其之 code 为:
- // ericmelse
- * Load example file:
- sysuse nlsw88, clear
- * The distribution underlying the box plot for inspection:
- histogram wage, width(0.1) start(0) lc(navy%50) horizontal yla(, ang(h))
- histogram hours, width(0.1) start(0) lc(navy%50) vertical
- * Graph the box plots for inspection:
- graph box wage, marker(1, ms(oh) mc(navy%50)) yla(, ang(h))
- graph box hours, marker(1, ms(oh) mc(navy%50)) yla(, ang(h)) hor
- * Compute required data for Boxplot of Wage:
- gen maxX = 84 // boxplot x-scale position
- * The median and quartiles are easiest:
- egen med_w = median(wage) //
- egen upq_w = pctile(wage), p(75) //
- egen loq_w = pctile(wage), p(25) //
- egen mean_w = mean(wage) //
- * We could now get the IQR by subtraction, upq - loq, which would be more efficient,
- * but we will mention that it has its own egen function.
- egen iqr_w = iqr(wage) //,
- * For upper limits of whiskers:
- egen upper_w = max(min(wage, upq_w + 1.5 * iqr_w)) //,
- * For lower limits of whiskers:
- egen lower_w = min(max(wage, loq_w - 1.5 * iqr_w)) //,
- * Compute required data for Boxplot of Wage:
- gen maxY = 43 // boxplot y-scale position
- * The median and quartiles are easiest:
- egen med_h = median(hours) //
- egen upq_h = pctile(hours), p(75) //
- egen loq_h = pctile(hours), p(25) //
- egen mean_h = mean(hours) //
- * We could now get the IQR by subtraction, upq - loq, which would be more efficient,
- * but we will mention that it has its own egen function.

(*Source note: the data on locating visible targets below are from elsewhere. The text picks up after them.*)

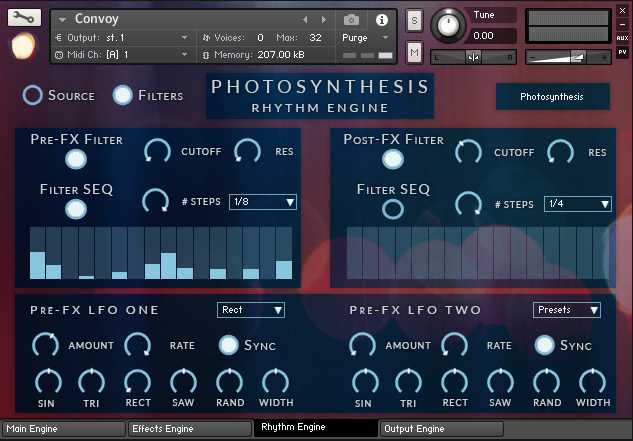This screenshot has width=633, height=441.
Task: Mute the instrument with M button
Action: coord(415,52)
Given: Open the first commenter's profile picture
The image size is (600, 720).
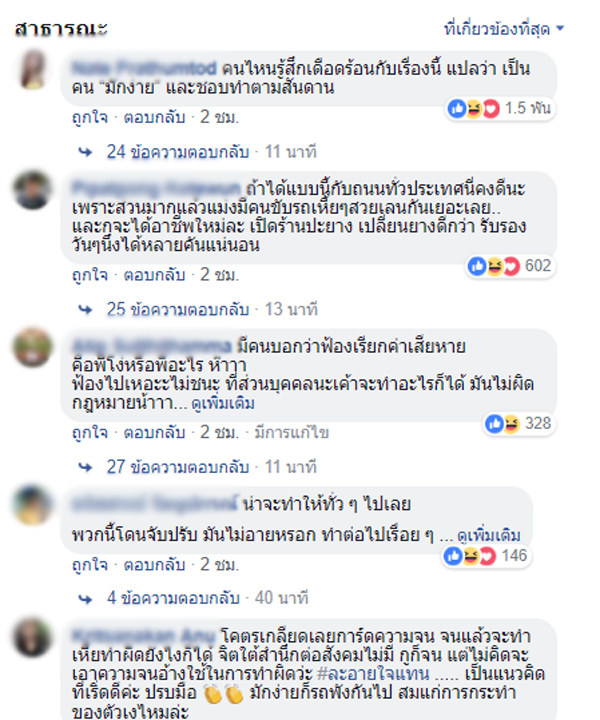Looking at the screenshot, I should [x=33, y=69].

- egen iqr_h = iqr(hours) //,
- * For upper limits of whiskers:
- egen upper_h = max(min(hours, upq_h + 1.5 * iqr_h)) //,
- * For lower limits of whiskers:
- egen lower_h = min(max(hours, loq_h - 1.5 * iqr_h)) //,
- * Boxplots and scatterplot in the same figure:
- twoway /// Box plot of Wage
- (rbar med_w upq_w maxX, blc(navy) bfc(white) barw(1.7) ) ///
- (rbar med_w loq_w maxX, blc(navy) bfc(white) barw(1.7) ) ///
- (rspike upq_w upper_w maxX , blc(navy) ) ///
- (rspike loq_w lower_w maxX , blc(navy) ) ///
- (rcap upper_w upper_w maxX , blc(navy) msize(*1) ) ///
- (rcap lower_w lower_w maxX , blc(navy) msize(*1) ) ///
- (scatter mean_w maxX, pstyle(p1) ms(dh) msize(*1) mls(*.8) mlc(gs9) ) /// Diamond for mean
- (scatter wage maxX if !inrange(wage, lower_w, upper_w), ms(oh) mc(navy%20) legend(off)) /// Outliers
- (rbar med_h upq_h maxY, blc(navy) bfc(white) barw(1.3) hor) /// Box plot of Hours
- (rbar med_h loq_h maxY, blc(navy) bfc(white) barw(1.3) hor) ///
- (rspike upq_h upper_h maxY , blc(navy) hor) ///
- (rspike loq_h lower_h maxY , blc(navy) hor) ///
- (rcap upper_h upper_h maxY , blc(navy) msize(*1) hor) ///
- (rcap lower_h lower_h maxY , blc(navy) msize(*1) hor) ///
- (scatter maxY mean_h , pstyle(p1) ms(dh) msize(*1) mls(*.8) mlc(gs9) ) /// Diamond for mean
- (scatter maxY hours if !inrange(hours, lower_h, upper_h), ms(oh) mc(navy%20) legend(off)) /// Outliers
- (scatter wage hours, msymbol(oh) /// Scatter plot of Wage & Hours
- legend(off) xscale(range(-1 80)) ///
- mcolor(navy%50)) ///
- , ytitle(Hourly wage) /// General plot controls
- xtitle(Usual hours worked)
- * The above final code can be edited to modify the plot using the regular twoway options etc.